‘Voorsprong door techniek.’ Echt waar?, vraagt redacteur Jim Heirbaut zich af in zijn maandelijkse column. Deze keer: het succes van de hippe VanMoof-fiets roept een tegenbeweging op.

‘Grommmm!’, schreeuwde de fiets. Ik wilde aan een ­Amsterdamse gracht mijn eigen fiets uit het rek halen, en een hip VanMoof-exemplaar maakte me aan het schrikken. Ik had per ongeluk het rijwiel aangestoten en dit had een alarm doen afgaan. Daar kwam de eigenaar al aanlopen, gelukkig glimlachte hij. ‘Ja, hij gaat vrij snel af, sorry.’

Het gegrom van de fiets ging gepaard met het op­lichten van een doodshoofd op een raster witte ledlampjes in de horizontale buis van het frame. Die witte ledjes samen vormen een soort beeldscherm dat eenvoudige graphics kan vertonen.

Later begon ik het geluid van de elektrische VanMoof te herkennen. Op het schoolplein hoor ik het nu ook om de haverklap. Een van de moeders rijdt op zo’n fiets en om het minste of geringste gaat dat alarm af. Hoofdschuddend en met het schaamrood op haar kaken (of beeld ik me dat in?) haalt ze dan haar telefoon tevoorschijn om met een speciale app het alarm uit te schakelen.

Ik overdenk dit alles terwijl ik op mijn eenvoudige, analoge stadsfiets – een donkerblauwe Gazelle, geschat bouwjaar 2003 – door het Vondelpark fiets. Wauw, er zijn nu dus fietsen met een geluidskaart en een ledscherm, te bedienen met een app op je telefoon. Nu weet ik dat ze Tesla’s al jaren ‘iPads op wielen’ noemen, maar bij VanMoof kunnen ze er dus ook wat van. 

Toen ik ruim tien jaar geleden in Amsterdam kwam ­wonen, was VanMoof nog een kleine fietsenbouwer. In een werkplaats in hartje stad maakte het bedrijf robuuste ­fietsen met een bijzonder ontwerp, te herkennen aan de dikke ronde buizen in het frame en een recht stuur.

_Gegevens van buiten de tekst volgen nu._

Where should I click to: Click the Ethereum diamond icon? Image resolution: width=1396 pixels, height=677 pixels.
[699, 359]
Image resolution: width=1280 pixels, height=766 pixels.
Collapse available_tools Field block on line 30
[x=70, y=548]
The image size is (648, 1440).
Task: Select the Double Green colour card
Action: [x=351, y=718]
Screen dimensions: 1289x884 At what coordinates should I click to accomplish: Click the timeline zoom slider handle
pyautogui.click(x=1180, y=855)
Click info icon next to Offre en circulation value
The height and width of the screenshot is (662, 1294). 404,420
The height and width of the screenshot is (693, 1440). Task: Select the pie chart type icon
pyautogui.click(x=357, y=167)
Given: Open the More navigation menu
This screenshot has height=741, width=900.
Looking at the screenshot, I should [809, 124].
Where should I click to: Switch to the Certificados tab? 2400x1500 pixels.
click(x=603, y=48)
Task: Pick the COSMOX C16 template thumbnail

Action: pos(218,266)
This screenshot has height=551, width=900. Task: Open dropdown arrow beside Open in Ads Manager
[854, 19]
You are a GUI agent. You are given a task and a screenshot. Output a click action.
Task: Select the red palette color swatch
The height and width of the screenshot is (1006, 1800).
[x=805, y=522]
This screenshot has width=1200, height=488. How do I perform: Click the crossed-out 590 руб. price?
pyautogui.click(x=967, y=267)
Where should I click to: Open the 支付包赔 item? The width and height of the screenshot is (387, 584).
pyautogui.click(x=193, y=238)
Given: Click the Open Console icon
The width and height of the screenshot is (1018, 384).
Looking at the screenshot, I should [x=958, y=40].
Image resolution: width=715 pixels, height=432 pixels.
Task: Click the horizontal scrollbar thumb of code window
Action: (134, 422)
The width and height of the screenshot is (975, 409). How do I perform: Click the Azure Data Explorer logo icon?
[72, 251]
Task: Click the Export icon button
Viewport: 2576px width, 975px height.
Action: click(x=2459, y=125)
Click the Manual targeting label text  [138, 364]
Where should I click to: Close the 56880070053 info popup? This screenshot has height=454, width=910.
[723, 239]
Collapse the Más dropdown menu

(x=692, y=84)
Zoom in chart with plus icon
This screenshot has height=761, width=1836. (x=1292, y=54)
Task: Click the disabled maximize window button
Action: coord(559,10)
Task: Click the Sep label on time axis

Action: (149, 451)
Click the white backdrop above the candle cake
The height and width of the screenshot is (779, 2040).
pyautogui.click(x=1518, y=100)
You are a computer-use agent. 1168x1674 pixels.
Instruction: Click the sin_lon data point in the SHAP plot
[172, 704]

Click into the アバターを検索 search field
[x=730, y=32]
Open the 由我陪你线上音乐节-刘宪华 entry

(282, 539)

De enkeling die destijds al een VanMoof had, etaleerde zijn goede smaak qua design, een beetje zoals de dragers van zwarte coltruien of brillen met dik, zwart montuur.

Collectief de Rode Fiets wil de eigenaren van een VanMoof-fiets wakker schudden

Inmiddels zijn de fietsen ongekend populair, zeker sinds VanMoof elektrische varianten op de markt bracht. Overal in Amsterdam rijden mensen rond op deze prijzige yuppen­fietsen en het bedrijf brengt steeds nieuwe modellen uit. VanMoof mikt daarbij hoog: het wil naar eigen zeggen een miljard mensen wereldwijd op de fiets helpen.

Daarbij schiet VanMoof wel een beetje door, merkte journalist Marcel ten Hooven. Amper een maand nadat hij een VanMoof-fiets had gekocht, begon het bedrijf hem alweer lastig te vallen met filmpjes van nóg nieuwere typen, met nóg meer snufjes, schrijft hij in NRC. ‘Het was duidelijk dat ik alweer nieuwsgierig moest worden gemaakt naar het nieuwe model.’ Zijn conclusie: ‘VanMoof zit klem tussen image building en winstmaximalisatie.’ VanMoof groeit intussen driftig verder, geholpen door tientallen miljoenen aan durfkapitaal.

In Amsterdam bracht dit een tegenbeweging(-kje) op gang: Collectief de Rode Fiets. Dit groepje trekt er ’s nachts op uit om VanMoof-fietsen op te tillen, door elkaar te schudden en zo ook het tweede alarm te doen afgaan, dat maar blijft loeien. Ze willen de eigenaren wakker schudden. Het doel: verzet tegen wat de groep ziet als een uitwas van het laatkapitalisme.

Ik kan het niet helpen. Ja, dit is een vorm van vandalisme, maar ze hebben wel een punt vind ik. Peperdure fietsen met een ledscherm, app en grommend alarm, is dat nou dé manier om mensen in beweging te krijgen?